Supplied information:

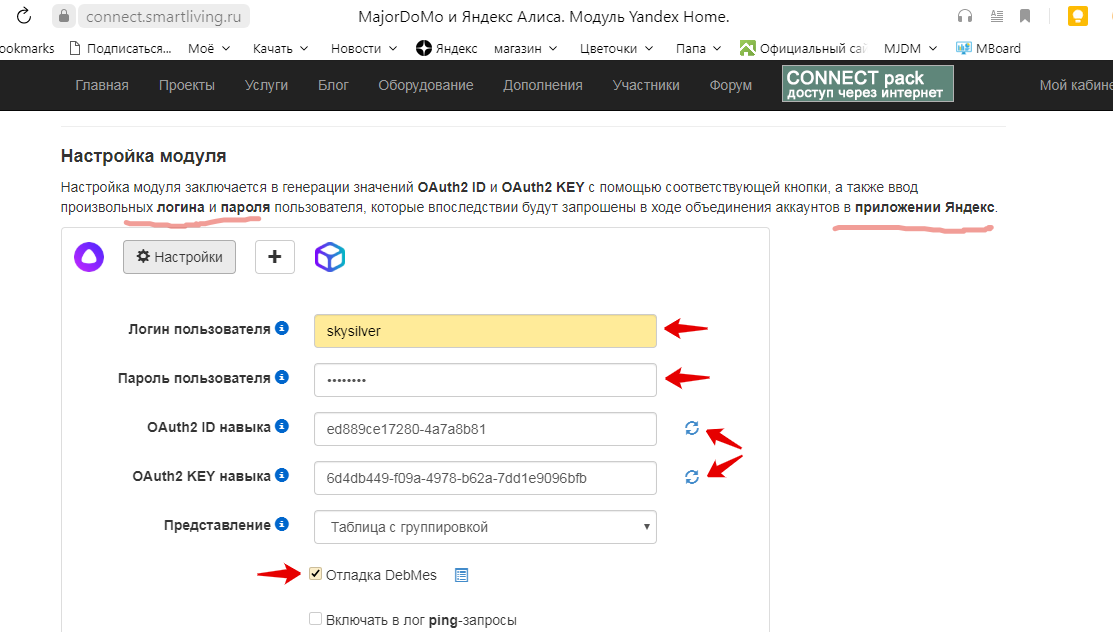Regenerate the OAuth2 KEY навыка value
The height and width of the screenshot is (632, 1113).
coord(691,477)
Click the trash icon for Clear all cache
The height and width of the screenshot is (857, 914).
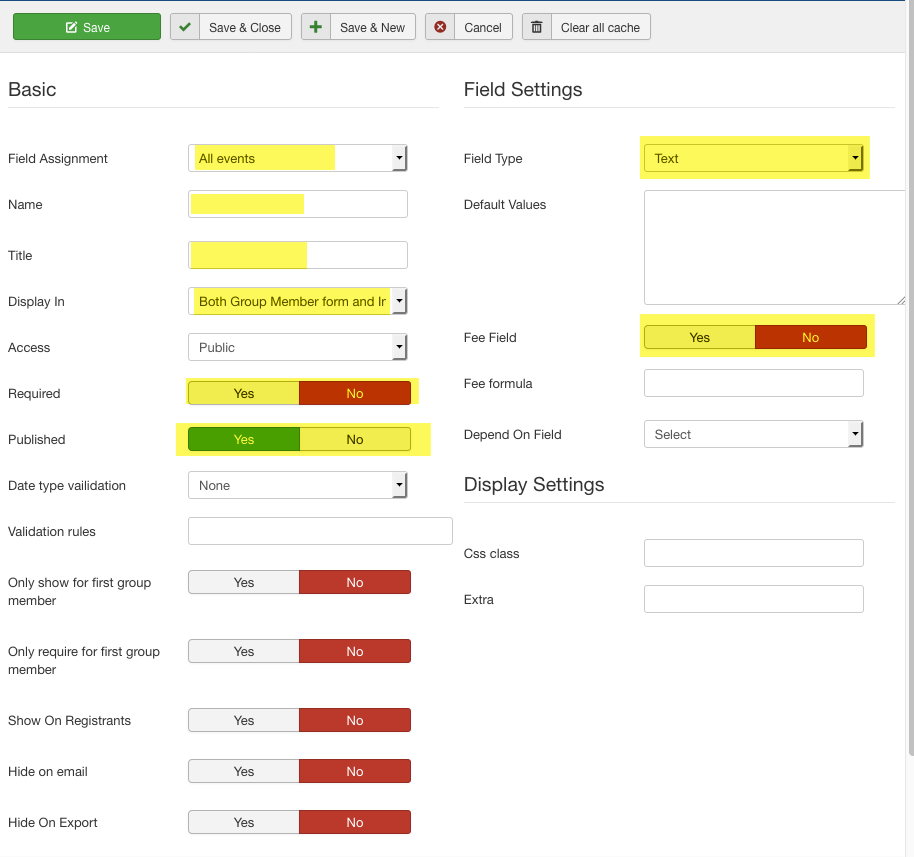537,27
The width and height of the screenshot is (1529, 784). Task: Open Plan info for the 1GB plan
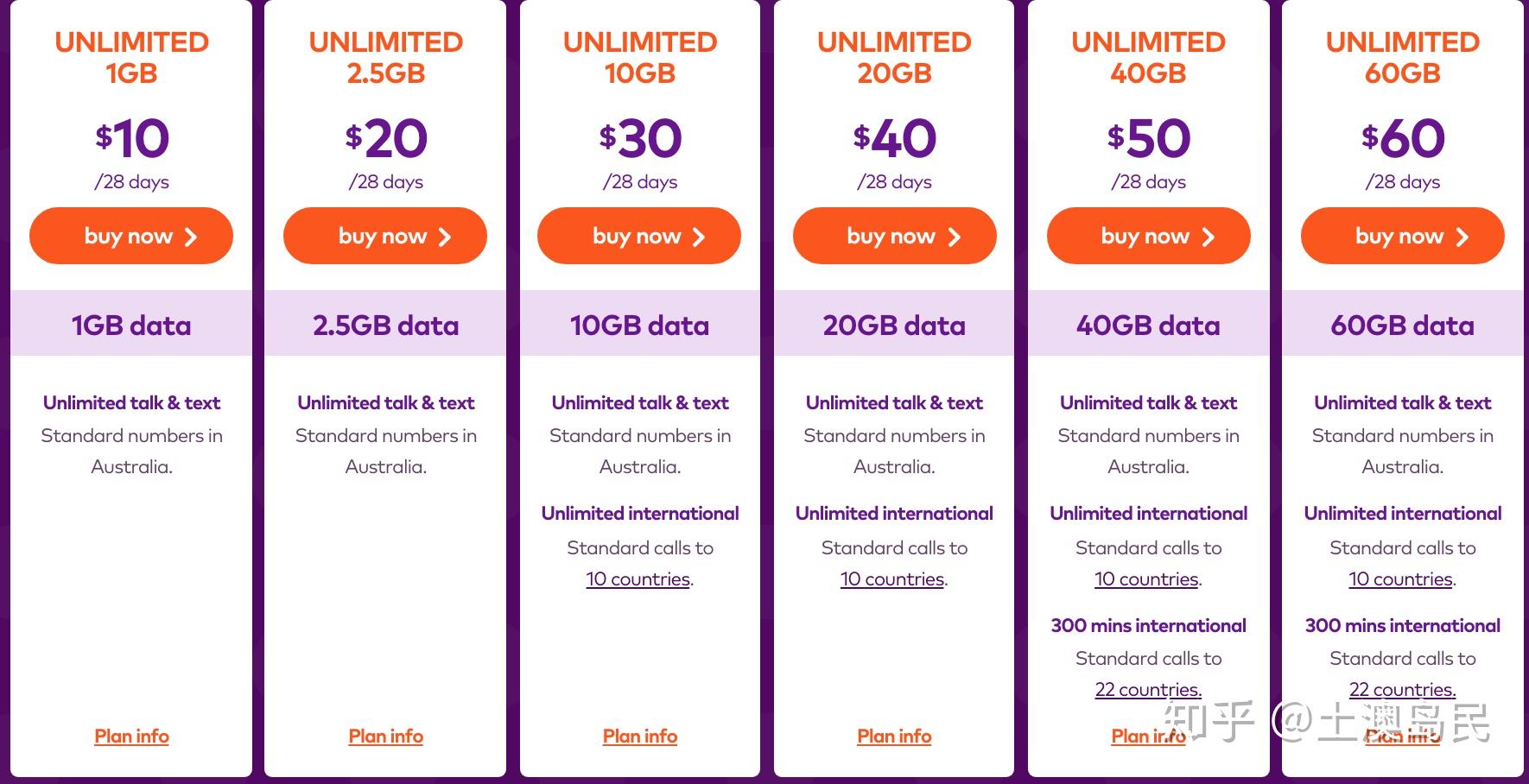131,737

What you need to do: Each line from the one containing "The height and width of the screenshot is (857, 914)." through the final line of the data must be reproduced exactly, both ends included, with no pictures in the copy.

Solution:
The height and width of the screenshot is (857, 914).
537,27
The width and height of the screenshot is (1529, 784). Task: Open Plan info for the 1GB plan
131,737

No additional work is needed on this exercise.